Very briefly, there is a 2004 paper in which the author (Kjell Rosquist) considers the old idea that the electron is actually a spinning, charged (i.e. Kerr-Newman) micro black hole. Using a purely classical model for the black hole, and treating the electron spin as the black hole's angular momentum, the author calculates that the "black hole electron" should have an electric quadrupole moment. An electric quadrupole indicates a charge distribution which deviates from spherical symmetry. As Lubos argues, this is group-theoretically impossible for a spin-1/2 object. I proposed that perhaps quantum corrections could generate an anomalous electric quadrupole, but he said no, the electron (e.g. in string theory) would still be an exact spin-1/2 doublet, even with corrections included.

He also observed that for an object with the mass and spin of an electron, the Kerr-Newman metric wouldn't be valid anyway, the higher-order corrections to the Einstein equation would dominate. Still, I assume that Rosquist is correct in saying that a standard Kerr-Newman black hole has an electric quadrupole moment (I haven't checked), so there's a question of what happens in string theory as you consider smaller and smaller black holes. As you vary mass, spin, and charge, where is the boundary between "Kerr-Newman objects" and "non-Kerr-Newman objects", and between objects with an electric quadrupole and objects without an electric quadrupole; and does the electron lie near either of these boundaries, or does it lie deep in "non-Kerr-Newman" and "non-quadrupole" territory?

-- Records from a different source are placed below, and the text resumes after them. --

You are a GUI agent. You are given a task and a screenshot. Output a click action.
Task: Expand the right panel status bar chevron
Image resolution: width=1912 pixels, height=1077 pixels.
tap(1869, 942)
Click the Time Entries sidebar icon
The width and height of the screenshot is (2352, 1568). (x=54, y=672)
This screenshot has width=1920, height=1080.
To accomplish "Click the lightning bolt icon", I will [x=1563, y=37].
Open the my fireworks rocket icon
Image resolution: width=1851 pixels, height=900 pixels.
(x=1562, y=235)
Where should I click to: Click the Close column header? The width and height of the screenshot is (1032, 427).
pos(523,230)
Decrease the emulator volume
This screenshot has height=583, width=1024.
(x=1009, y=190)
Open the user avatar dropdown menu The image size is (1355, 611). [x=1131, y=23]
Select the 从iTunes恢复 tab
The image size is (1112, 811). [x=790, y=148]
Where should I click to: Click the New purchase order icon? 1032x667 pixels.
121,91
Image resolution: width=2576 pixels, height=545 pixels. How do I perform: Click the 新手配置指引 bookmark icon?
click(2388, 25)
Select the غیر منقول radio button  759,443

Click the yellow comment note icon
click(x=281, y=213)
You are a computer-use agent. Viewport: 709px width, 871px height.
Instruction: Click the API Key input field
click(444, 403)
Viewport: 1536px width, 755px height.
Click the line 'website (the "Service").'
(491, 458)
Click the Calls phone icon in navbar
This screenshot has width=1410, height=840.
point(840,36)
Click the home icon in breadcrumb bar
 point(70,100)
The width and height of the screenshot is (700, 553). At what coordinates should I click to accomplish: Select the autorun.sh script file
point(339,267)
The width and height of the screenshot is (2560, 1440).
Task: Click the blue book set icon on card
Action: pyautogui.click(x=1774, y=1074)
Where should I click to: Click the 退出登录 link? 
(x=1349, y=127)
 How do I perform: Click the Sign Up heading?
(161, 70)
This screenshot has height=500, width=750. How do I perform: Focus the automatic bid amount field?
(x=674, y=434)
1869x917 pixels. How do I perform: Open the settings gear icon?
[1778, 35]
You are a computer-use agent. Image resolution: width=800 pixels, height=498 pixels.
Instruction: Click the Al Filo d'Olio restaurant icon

I know this won't be straightforward, for a variety of reasons. First, I don't think there are any exact models of Kerr-Newman black holes in string theory, though there is a "Kerr/CFT duality". Second, it won't be easy to talk about electron-like objects; if we just stick to perturbation theory, you either have massless objects, or excited modes with Planck-scale masses. The light mass of an electron will come from something like Yukawa couplings to a Higgs condensate, and it is conceivable that esoteric nonperturbative considerations are very relevant for understanding the "boundary cases" that interest me.

So this post is a note for future reference. I'll add to it when I learn anything that illuminates the issues.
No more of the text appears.